§ **Data for this task**
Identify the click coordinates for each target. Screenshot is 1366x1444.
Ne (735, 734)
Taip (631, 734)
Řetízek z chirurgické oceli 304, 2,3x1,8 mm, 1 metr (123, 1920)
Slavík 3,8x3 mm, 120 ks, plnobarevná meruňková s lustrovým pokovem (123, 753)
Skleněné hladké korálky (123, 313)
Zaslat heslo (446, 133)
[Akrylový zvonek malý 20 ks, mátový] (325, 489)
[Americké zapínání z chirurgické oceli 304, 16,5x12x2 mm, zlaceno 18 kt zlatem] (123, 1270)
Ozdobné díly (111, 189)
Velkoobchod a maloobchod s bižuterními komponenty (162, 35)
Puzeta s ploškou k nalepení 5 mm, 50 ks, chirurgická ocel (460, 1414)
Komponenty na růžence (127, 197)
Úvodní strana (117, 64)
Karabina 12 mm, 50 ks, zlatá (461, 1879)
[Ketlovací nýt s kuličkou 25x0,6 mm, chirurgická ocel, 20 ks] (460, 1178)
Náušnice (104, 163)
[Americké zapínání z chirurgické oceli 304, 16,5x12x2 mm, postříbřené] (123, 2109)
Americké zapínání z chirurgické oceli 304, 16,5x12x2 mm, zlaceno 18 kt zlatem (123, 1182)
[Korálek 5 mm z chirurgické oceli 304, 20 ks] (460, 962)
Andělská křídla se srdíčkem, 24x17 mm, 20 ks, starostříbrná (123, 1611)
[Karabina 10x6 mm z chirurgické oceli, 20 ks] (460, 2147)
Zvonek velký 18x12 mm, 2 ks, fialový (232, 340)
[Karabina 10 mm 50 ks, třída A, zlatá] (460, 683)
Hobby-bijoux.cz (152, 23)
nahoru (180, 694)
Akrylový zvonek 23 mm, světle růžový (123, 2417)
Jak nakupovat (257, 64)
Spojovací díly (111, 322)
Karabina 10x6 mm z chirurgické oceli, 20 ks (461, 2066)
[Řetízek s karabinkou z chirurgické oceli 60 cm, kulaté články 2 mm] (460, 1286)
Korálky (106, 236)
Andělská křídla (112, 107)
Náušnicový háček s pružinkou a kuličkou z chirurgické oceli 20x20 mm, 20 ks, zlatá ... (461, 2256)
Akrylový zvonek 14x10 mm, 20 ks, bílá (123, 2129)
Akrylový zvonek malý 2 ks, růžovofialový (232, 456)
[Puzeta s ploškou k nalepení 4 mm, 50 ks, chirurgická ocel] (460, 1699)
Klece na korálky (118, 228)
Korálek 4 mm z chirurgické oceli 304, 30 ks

§ **Exercise instructions**
Output nothing but the lines from the one containing "Náušnicový háček s" to the end of the listing, both of those included, exactly as given.

§ **Written answer**
Náušnicový háček s pružinkou a kuličkou z chirurgické oceli 20x20 mm, 20 ks, zlatá ... (461, 2256)
Akrylový zvonek 14x10 mm, 20 ks, bílá (123, 2129)
Akrylový zvonek malý 2 ks, růžovofialový (232, 456)
[Puzeta s ploškou k nalepení 4 mm, 50 ks, chirurgická ocel] (460, 1699)
Klece na korálky (118, 228)
Korálek 4 mm z chirurgické oceli 304, 30 ks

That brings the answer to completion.